2.4.14 Samplers

Used to remove outliers and noisy data before classification. Samplers are useful in improving the robustness of the model.

Isolation Forest Filtering

Isolation Forest Algorithm returns the anomaly score of each sample using the IsolationForest algorithm. The “Isolation Forest” isolates observations by randomly selecting a feature and then randomly selecting a split value between the maximum and minimum values of the selected feature.

Parameters
  • input_data – Dataframe, feature set that is results of generator_set or feature_selector

  • label_column (str) – Label column name.

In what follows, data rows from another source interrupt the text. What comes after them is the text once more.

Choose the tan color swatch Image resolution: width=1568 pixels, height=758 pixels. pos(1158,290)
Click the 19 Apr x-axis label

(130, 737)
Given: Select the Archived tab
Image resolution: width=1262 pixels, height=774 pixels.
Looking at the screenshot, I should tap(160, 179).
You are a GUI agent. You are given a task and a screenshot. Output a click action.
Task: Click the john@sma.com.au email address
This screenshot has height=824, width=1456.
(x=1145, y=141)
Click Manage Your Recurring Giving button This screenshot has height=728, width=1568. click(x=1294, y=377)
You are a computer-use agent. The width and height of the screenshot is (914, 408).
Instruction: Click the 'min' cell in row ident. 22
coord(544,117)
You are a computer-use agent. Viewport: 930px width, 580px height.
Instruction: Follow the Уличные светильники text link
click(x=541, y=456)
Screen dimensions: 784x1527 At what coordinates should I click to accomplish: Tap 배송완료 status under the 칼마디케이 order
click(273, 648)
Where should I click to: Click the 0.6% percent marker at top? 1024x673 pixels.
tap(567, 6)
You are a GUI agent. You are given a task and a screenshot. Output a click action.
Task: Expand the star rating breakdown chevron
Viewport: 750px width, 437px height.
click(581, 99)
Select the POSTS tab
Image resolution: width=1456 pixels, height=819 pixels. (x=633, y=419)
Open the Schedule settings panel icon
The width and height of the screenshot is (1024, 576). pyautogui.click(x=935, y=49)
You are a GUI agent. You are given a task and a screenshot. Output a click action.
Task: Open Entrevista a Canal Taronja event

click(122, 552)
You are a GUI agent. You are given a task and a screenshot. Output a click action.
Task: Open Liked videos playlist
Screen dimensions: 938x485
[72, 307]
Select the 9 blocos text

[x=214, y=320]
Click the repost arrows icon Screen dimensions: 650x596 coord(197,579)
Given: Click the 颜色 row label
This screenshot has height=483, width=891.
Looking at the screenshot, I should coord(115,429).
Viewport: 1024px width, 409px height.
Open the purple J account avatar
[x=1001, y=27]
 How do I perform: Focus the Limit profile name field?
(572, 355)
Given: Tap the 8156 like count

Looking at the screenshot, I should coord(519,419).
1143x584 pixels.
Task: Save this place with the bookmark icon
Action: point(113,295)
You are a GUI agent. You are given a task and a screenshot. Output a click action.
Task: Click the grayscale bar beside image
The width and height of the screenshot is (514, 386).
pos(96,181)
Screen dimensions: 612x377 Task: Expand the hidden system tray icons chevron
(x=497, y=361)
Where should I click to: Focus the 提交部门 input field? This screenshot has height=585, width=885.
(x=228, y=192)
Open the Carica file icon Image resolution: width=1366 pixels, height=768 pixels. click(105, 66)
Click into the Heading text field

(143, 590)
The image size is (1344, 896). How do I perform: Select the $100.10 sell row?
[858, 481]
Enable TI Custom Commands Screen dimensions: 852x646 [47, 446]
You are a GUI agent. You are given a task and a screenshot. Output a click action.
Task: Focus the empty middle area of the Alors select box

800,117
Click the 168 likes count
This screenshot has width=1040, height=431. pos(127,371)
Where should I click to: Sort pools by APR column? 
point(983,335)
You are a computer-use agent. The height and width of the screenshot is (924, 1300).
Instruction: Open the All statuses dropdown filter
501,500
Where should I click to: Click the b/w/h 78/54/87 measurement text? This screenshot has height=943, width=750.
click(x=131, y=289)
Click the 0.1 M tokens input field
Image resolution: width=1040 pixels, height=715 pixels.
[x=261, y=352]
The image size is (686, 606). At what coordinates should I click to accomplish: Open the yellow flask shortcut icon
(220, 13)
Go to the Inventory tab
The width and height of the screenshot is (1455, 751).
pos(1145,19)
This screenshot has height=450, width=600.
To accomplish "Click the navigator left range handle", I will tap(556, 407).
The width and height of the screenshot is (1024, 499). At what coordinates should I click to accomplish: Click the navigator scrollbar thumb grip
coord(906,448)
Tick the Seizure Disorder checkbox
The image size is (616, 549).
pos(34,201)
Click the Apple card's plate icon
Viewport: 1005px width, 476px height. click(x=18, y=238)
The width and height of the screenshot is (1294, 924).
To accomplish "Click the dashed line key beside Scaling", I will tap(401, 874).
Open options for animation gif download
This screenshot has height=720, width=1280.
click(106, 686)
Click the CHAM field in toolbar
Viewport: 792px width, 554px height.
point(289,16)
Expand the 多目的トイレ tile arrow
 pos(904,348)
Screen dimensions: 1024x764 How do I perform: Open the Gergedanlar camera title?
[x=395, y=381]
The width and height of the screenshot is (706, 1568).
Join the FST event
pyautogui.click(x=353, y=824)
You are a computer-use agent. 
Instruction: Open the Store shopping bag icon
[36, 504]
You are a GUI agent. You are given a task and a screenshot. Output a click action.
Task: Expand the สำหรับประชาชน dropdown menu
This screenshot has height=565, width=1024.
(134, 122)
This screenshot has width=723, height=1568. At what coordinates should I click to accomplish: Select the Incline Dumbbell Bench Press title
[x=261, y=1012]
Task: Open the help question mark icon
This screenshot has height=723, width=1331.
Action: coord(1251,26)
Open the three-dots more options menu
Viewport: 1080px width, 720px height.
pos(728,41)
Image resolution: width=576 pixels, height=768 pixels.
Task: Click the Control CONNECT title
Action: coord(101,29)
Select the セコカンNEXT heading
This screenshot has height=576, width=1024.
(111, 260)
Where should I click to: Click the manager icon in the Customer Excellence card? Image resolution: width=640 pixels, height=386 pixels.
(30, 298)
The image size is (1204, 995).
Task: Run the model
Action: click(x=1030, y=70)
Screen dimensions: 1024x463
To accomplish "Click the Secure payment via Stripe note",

  • filtering_label – List<String>, List of classes. if it is not defined, it use all classes.

  • feature_columns – List<String>, List of features. if it is not defined, it uses all features.

  • outliers_fraction (float) – Define the ratio of outliers.

  • assign_unknown (bool) – Assign unknown label to outliers.

Returns

DataFrame containing features without outliers and noise.

Examples

>>> client.pipeline.reset(delete_cache=False)
>>> df = client.datasets.load_activity_raw()
>>> client.pipeline.set_input_data('test_data', df, force=True,
                    data_columns = ['accelx', 'accely', 'accelz'],
                    group_columns = ['Subject','Class'],
                    label_column = 'Class')
>>> client.pipeline.add_feature_generator([{'name':'Downsample',
                             'params':{"columns": ['accelx','accely','accelz'],
                                       "new_length": 5 }}])
>>> results, stats = client.pipeline.execute()
# List of all data indices before the filtering algorithm
>>> results.index.tolist()
    Out:
    [0, 1, 2, 3, 4, 5, 6, 7, 8]
>>> client.pipeline.add_transform("Isolation Forest Filtering",
                   params={ "outliers_fraction": 0.01})
>>> results, stats = client.pipeline.execute()
# List of all data indices after the filtering algorithm
>>>results.index.tolist()
    Out:
    [0, 1, 2, 3, 4, 5]
Local Outlier Factor Filtering

The local outlier factor (LOF) to measure the local deviation of a given data point with respect to its neighbors by comparing their local density.

The LOF algorithm is an unsupervised outlier detection method which computes the local density deviation of a given data point with respect to its neighbors. It considers as outlier samples that have a substantially lower density than their neighbors.

Parameters
  • input_data – Dataframe, feature set that is results of generator_set or feature_selector

  • label_column (str) – Label column name.

  • filtering_label – List<String>, List of classes. if it is not defined, it use all classes.

  • feature_columns – List<String>, List of features. if it is not defined, it uses all features.

  • outliers_fraction (float) – Define the ratio of outliers.

  • number_of_neighbors (int) – Number of neighbors for a vector.

  • norm (string) – Metric that will be used for the distance computation.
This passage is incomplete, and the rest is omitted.